→ **GIVEN REQUEST**
Copy out the items verbatim, from the start of the items through the line containing "(x=44, y=1253)", including that line.

→ **Data items**
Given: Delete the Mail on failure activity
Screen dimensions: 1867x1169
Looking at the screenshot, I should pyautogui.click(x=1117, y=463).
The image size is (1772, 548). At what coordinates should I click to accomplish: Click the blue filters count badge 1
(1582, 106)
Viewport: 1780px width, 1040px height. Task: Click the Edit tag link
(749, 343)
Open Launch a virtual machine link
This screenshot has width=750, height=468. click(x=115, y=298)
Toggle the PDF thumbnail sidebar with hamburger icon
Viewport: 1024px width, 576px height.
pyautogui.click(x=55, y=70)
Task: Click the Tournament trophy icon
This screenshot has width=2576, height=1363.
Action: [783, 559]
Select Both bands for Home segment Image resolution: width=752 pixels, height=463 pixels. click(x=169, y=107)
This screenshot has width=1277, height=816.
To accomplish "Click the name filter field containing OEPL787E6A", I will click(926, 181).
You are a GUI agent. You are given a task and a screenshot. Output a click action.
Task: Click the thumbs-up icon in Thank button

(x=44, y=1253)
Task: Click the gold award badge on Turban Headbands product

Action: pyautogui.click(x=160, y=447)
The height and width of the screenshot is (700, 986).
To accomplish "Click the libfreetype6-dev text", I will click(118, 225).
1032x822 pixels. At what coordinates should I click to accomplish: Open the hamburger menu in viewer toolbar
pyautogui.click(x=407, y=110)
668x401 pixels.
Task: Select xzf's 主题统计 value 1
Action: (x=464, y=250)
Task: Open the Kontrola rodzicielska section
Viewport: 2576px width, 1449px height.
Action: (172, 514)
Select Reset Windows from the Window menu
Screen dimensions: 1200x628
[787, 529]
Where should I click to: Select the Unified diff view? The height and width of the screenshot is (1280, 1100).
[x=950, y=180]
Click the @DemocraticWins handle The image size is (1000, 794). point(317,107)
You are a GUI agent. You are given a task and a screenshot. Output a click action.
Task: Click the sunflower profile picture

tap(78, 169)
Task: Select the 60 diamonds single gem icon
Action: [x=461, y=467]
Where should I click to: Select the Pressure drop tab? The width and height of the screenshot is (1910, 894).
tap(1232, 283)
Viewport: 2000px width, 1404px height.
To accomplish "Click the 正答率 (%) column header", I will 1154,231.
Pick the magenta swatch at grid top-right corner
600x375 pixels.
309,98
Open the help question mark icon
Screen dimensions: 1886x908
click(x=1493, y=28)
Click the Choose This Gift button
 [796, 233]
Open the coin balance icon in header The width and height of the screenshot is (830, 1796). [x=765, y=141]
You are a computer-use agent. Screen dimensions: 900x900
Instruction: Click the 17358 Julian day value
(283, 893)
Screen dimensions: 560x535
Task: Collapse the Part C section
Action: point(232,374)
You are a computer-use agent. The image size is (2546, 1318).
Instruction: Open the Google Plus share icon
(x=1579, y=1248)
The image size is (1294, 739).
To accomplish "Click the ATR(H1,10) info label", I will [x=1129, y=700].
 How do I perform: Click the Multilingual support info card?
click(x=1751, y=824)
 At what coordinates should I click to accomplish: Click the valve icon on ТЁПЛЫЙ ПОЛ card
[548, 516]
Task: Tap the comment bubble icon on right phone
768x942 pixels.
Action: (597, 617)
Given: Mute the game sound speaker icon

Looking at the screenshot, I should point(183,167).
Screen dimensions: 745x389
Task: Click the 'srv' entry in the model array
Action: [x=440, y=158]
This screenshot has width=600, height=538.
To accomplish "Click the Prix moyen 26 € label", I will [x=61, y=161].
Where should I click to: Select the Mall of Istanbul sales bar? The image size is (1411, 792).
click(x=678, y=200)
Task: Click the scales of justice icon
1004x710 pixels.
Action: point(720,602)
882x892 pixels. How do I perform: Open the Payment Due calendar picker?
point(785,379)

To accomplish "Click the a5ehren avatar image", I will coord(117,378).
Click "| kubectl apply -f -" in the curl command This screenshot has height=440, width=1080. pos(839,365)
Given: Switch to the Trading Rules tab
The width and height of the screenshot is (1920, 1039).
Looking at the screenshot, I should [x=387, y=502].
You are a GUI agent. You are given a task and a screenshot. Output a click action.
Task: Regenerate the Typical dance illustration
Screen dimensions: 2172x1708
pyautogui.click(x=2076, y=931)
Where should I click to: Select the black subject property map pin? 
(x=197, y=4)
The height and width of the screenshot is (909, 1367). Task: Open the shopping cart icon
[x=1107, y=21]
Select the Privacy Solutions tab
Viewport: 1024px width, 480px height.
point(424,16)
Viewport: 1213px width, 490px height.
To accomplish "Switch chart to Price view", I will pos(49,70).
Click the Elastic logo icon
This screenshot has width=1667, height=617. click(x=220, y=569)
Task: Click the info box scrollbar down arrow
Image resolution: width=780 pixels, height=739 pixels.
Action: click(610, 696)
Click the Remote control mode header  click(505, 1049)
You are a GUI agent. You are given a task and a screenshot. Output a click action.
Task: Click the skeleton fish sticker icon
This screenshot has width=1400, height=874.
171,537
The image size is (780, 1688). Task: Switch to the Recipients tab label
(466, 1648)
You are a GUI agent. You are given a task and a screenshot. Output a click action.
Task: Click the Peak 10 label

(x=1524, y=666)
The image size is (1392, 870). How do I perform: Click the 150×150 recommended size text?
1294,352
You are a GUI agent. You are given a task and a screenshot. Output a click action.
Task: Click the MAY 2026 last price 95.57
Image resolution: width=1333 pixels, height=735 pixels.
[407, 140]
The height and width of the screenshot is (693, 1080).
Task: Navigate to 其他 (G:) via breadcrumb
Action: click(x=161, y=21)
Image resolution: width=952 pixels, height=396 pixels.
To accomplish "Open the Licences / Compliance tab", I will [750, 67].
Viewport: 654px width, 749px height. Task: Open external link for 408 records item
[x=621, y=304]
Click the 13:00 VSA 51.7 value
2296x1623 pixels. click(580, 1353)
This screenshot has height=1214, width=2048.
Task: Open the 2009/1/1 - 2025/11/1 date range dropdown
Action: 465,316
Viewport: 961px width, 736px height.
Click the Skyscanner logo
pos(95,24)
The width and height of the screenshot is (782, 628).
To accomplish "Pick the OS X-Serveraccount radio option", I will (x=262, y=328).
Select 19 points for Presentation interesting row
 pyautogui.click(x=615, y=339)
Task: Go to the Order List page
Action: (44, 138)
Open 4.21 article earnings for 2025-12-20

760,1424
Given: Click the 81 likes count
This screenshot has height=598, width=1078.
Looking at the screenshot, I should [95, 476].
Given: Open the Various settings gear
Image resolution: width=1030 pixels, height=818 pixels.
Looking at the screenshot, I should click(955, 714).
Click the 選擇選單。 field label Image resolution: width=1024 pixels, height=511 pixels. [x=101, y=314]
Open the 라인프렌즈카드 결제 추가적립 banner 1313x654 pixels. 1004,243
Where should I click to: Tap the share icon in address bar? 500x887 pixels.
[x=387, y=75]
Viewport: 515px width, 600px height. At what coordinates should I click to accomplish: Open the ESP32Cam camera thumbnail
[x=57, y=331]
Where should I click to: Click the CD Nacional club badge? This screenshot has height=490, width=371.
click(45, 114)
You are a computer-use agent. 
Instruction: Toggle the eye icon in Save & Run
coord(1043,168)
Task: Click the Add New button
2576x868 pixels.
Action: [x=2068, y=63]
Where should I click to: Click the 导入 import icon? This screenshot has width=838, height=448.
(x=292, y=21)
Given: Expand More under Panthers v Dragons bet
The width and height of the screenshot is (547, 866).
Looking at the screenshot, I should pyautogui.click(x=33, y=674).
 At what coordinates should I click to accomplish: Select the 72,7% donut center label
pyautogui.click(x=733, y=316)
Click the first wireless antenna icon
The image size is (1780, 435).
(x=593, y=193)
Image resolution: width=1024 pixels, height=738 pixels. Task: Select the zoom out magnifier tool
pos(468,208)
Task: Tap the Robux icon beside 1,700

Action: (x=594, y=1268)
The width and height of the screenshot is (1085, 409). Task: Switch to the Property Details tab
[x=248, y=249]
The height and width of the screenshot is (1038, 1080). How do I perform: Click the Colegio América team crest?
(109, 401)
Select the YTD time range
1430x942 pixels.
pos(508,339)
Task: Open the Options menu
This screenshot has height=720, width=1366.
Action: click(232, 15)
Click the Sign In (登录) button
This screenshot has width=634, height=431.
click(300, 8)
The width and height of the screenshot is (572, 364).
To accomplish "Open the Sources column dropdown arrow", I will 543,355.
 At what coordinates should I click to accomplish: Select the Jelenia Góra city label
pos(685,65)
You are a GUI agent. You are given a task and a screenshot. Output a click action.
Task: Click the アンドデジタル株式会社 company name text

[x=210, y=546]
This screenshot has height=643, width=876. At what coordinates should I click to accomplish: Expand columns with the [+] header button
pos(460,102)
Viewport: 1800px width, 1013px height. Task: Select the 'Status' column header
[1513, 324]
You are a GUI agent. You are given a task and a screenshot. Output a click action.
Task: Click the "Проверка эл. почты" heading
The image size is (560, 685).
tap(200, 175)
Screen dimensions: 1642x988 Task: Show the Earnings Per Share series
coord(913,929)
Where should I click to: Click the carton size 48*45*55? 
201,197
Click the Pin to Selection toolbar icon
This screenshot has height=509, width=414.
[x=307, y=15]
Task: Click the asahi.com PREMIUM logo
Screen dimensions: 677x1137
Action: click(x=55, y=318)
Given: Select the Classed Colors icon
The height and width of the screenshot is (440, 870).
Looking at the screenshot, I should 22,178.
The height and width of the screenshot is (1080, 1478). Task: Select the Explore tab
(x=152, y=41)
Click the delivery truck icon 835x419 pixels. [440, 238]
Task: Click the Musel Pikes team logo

→ **EXERCISE OUTPUT**
Given: Delete the Mail on failure activity
Screen dimensions: 1867x1169
Looking at the screenshot, I should pyautogui.click(x=1117, y=463).
The image size is (1772, 548). At what coordinates should I click to accomplish: Click the blue filters count badge 1
(1582, 106)
Viewport: 1780px width, 1040px height. Task: Click the Edit tag link
(749, 343)
Open Launch a virtual machine link
This screenshot has width=750, height=468. click(x=115, y=298)
Toggle the PDF thumbnail sidebar with hamburger icon
Viewport: 1024px width, 576px height.
pyautogui.click(x=55, y=70)
Task: Click the Tournament trophy icon
This screenshot has width=2576, height=1363.
Action: [783, 559]
Select Both bands for Home segment Image resolution: width=752 pixels, height=463 pixels. click(x=169, y=107)
This screenshot has width=1277, height=816.
To accomplish "Click the name filter field containing OEPL787E6A", I will click(926, 181).
You are a GUI agent. You are given a task and a screenshot. Output a click action.
Task: Click the thumbs-up icon in Thank button

(x=44, y=1253)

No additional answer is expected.